### What the task asks
Extract the part of the items that opens with the line containing "Select the Per wk cell showing 515" and closes with the line containing "coord(277,78)", copying those lines unchanged. Leave the pictures out of your answer.
[start of Record excerpts]
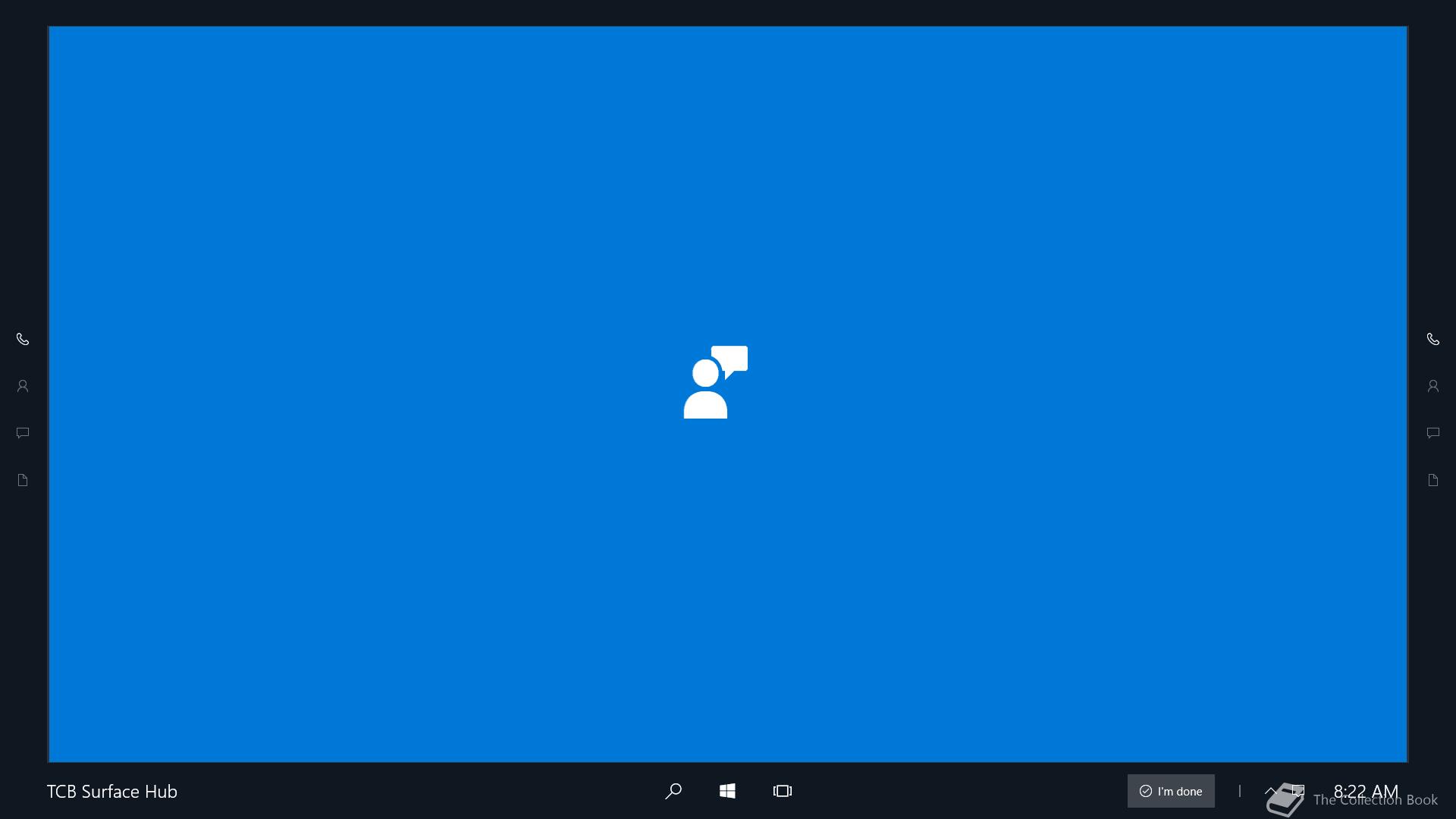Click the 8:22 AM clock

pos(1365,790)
[end of Record excerpts]
[start of Record excerpts]
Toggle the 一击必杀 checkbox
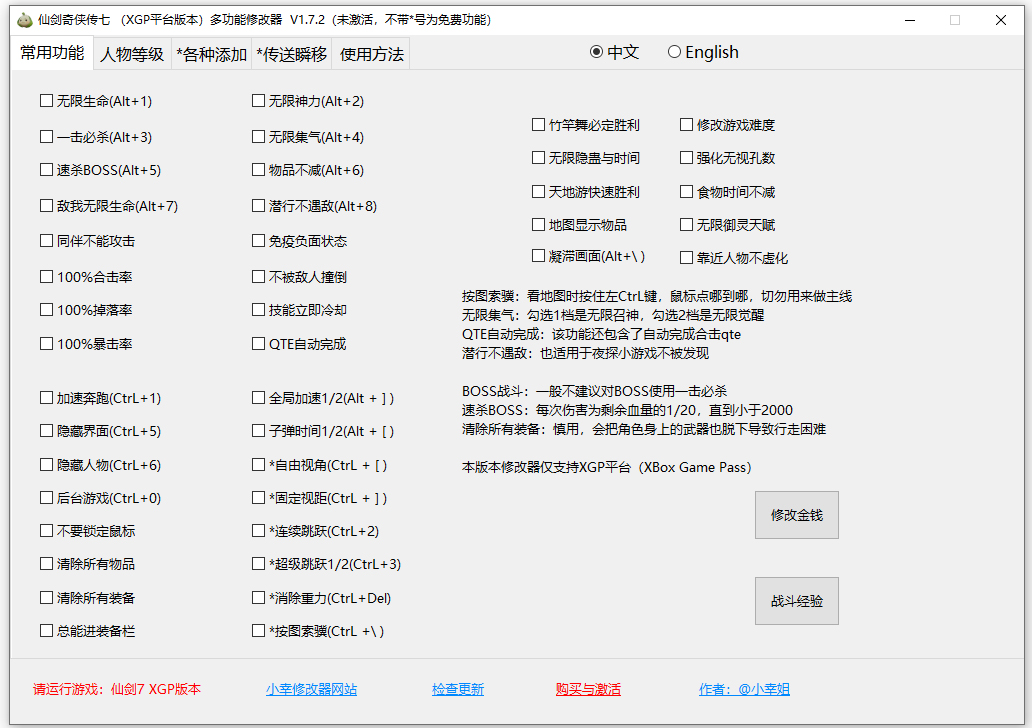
[end of Record excerpts]
[start of Record excerpts]
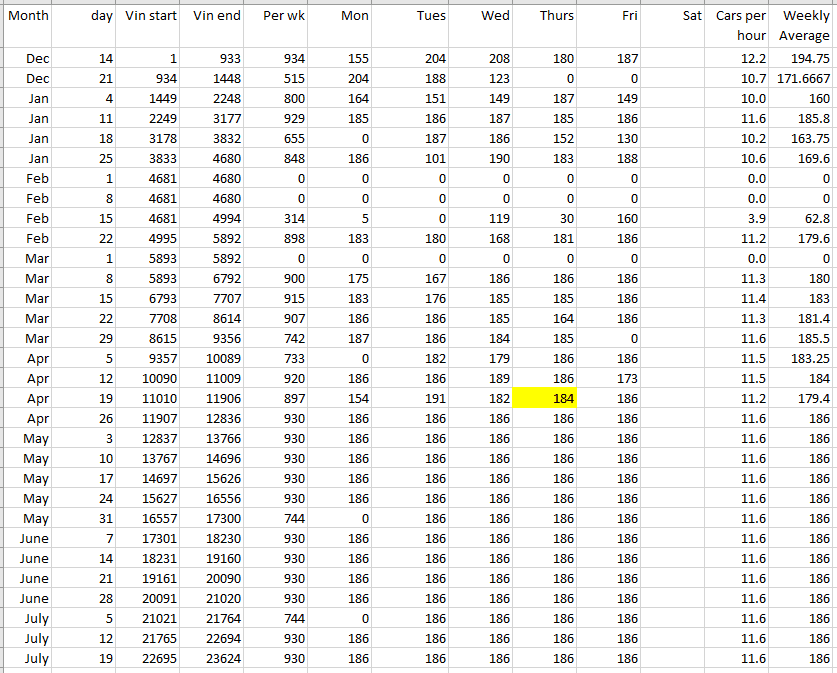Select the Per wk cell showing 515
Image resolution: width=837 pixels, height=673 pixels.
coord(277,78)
[end of Record excerpts]
### Correct output
Select the Per wk cell showing 515
Image resolution: width=837 pixels, height=673 pixels.
coord(277,78)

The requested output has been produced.